▶ _Exercise_: Your job is to transcribe the material exactly, every line included.

* * *

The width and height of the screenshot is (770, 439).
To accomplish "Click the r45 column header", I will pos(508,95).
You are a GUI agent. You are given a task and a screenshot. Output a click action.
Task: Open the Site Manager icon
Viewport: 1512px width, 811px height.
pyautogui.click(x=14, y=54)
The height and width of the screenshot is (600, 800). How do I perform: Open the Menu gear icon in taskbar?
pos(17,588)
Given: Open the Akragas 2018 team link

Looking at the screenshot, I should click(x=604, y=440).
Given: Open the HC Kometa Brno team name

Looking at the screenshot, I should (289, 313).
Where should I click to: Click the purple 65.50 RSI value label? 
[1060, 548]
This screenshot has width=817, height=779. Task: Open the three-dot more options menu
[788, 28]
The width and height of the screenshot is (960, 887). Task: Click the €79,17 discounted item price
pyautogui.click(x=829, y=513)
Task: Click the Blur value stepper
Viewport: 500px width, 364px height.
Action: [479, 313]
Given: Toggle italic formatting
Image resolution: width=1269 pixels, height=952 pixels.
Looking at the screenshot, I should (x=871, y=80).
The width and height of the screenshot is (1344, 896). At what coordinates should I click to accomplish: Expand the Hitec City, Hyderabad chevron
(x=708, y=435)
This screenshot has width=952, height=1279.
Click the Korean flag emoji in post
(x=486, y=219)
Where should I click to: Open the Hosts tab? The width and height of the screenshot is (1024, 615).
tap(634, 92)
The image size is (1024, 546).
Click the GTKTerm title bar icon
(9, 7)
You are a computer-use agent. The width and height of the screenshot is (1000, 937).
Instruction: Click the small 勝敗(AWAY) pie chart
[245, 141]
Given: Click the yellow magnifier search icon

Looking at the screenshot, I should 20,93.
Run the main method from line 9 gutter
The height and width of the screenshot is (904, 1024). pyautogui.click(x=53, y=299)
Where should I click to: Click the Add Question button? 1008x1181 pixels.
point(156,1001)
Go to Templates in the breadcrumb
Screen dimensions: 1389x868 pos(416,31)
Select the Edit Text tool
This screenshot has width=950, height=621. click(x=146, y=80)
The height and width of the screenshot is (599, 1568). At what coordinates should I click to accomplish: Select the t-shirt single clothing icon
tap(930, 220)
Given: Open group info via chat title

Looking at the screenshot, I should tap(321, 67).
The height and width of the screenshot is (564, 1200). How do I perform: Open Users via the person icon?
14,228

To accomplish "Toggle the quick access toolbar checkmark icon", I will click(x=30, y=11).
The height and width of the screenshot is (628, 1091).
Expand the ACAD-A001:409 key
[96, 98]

* * *

▶ _Result below_:
The width and height of the screenshot is (770, 439).
To accomplish "Click the r45 column header", I will pos(508,95).
You are a GUI agent. You are given a task and a screenshot. Output a click action.
Task: Open the Site Manager icon
Viewport: 1512px width, 811px height.
pyautogui.click(x=14, y=54)
The height and width of the screenshot is (600, 800). How do I perform: Open the Menu gear icon in taskbar?
pos(17,588)
Given: Open the Akragas 2018 team link

Looking at the screenshot, I should click(x=604, y=440).
Given: Open the HC Kometa Brno team name

Looking at the screenshot, I should (289, 313).
Where should I click to: Click the purple 65.50 RSI value label? 
[1060, 548]
This screenshot has width=817, height=779. Task: Open the three-dot more options menu
[788, 28]
The width and height of the screenshot is (960, 887). Task: Click the €79,17 discounted item price
pyautogui.click(x=829, y=513)
Task: Click the Blur value stepper
Viewport: 500px width, 364px height.
Action: [479, 313]
Given: Toggle italic formatting
Image resolution: width=1269 pixels, height=952 pixels.
Looking at the screenshot, I should (x=871, y=80).
The width and height of the screenshot is (1344, 896). At what coordinates should I click to accomplish: Expand the Hitec City, Hyderabad chevron
(x=708, y=435)
This screenshot has width=952, height=1279.
Click the Korean flag emoji in post
(x=486, y=219)
Where should I click to: Open the Hosts tab? The width and height of the screenshot is (1024, 615).
tap(634, 92)
The image size is (1024, 546).
Click the GTKTerm title bar icon
(9, 7)
You are a computer-use agent. The width and height of the screenshot is (1000, 937).
Instruction: Click the small 勝敗(AWAY) pie chart
[245, 141]
Given: Click the yellow magnifier search icon

Looking at the screenshot, I should 20,93.
Run the main method from line 9 gutter
The height and width of the screenshot is (904, 1024). pyautogui.click(x=53, y=299)
Where should I click to: Click the Add Question button? 1008x1181 pixels.
point(156,1001)
Go to Templates in the breadcrumb
Screen dimensions: 1389x868 pos(416,31)
Select the Edit Text tool
This screenshot has width=950, height=621. click(x=146, y=80)
The height and width of the screenshot is (599, 1568). At what coordinates should I click to accomplish: Select the t-shirt single clothing icon
tap(930, 220)
Given: Open group info via chat title

Looking at the screenshot, I should tap(321, 67).
The height and width of the screenshot is (564, 1200). How do I perform: Open Users via the person icon?
14,228

To accomplish "Toggle the quick access toolbar checkmark icon", I will click(x=30, y=11).
The height and width of the screenshot is (628, 1091).
Expand the ACAD-A001:409 key
[96, 98]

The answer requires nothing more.